__Description of the task__: Output every record exactly, and nothing more.

Data to use section start

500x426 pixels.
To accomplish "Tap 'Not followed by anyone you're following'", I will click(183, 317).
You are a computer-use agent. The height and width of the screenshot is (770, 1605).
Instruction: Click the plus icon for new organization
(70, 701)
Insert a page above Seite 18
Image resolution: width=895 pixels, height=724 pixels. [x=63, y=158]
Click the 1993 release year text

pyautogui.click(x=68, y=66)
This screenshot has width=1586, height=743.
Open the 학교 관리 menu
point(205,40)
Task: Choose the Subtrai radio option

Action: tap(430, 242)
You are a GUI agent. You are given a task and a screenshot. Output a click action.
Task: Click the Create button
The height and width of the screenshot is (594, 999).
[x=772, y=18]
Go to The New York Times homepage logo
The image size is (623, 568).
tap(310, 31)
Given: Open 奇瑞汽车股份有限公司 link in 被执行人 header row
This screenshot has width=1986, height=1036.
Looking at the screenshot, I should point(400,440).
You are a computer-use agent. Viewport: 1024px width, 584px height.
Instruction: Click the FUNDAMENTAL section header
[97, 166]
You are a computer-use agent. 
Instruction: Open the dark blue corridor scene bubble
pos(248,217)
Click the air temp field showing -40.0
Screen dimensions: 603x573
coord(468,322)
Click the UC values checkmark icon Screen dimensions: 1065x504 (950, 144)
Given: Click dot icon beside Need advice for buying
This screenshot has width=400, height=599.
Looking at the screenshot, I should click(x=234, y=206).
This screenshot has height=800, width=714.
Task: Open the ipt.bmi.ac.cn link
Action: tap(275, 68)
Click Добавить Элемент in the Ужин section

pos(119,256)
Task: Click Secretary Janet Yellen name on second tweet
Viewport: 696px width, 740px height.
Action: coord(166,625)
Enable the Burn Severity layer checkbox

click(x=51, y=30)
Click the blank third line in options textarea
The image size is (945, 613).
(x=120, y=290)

Data to use section end

__Expected answer__:
500x426 pixels.
To accomplish "Tap 'Not followed by anyone you're following'", I will click(183, 317).
You are a computer-use agent. The height and width of the screenshot is (770, 1605).
Instruction: Click the plus icon for new organization
(70, 701)
Insert a page above Seite 18
Image resolution: width=895 pixels, height=724 pixels. [x=63, y=158]
Click the 1993 release year text

pyautogui.click(x=68, y=66)
This screenshot has width=1586, height=743.
Open the 학교 관리 menu
point(205,40)
Task: Choose the Subtrai radio option

Action: tap(430, 242)
You are a GUI agent. You are given a task and a screenshot. Output a click action.
Task: Click the Create button
The height and width of the screenshot is (594, 999).
[x=772, y=18]
Go to The New York Times homepage logo
The image size is (623, 568).
tap(310, 31)
Given: Open 奇瑞汽车股份有限公司 link in 被执行人 header row
This screenshot has width=1986, height=1036.
Looking at the screenshot, I should point(400,440).
You are a computer-use agent. Viewport: 1024px width, 584px height.
Instruction: Click the FUNDAMENTAL section header
[97, 166]
You are a computer-use agent. 
Instruction: Open the dark blue corridor scene bubble
pos(248,217)
Click the air temp field showing -40.0
Screen dimensions: 603x573
coord(468,322)
Click the UC values checkmark icon Screen dimensions: 1065x504 (950, 144)
Given: Click dot icon beside Need advice for buying
This screenshot has width=400, height=599.
Looking at the screenshot, I should click(x=234, y=206).
This screenshot has height=800, width=714.
Task: Open the ipt.bmi.ac.cn link
Action: tap(275, 68)
Click Добавить Элемент in the Ужин section

pos(119,256)
Task: Click Secretary Janet Yellen name on second tweet
Viewport: 696px width, 740px height.
Action: coord(166,625)
Enable the Burn Severity layer checkbox

click(x=51, y=30)
Click the blank third line in options textarea
The image size is (945, 613).
(x=120, y=290)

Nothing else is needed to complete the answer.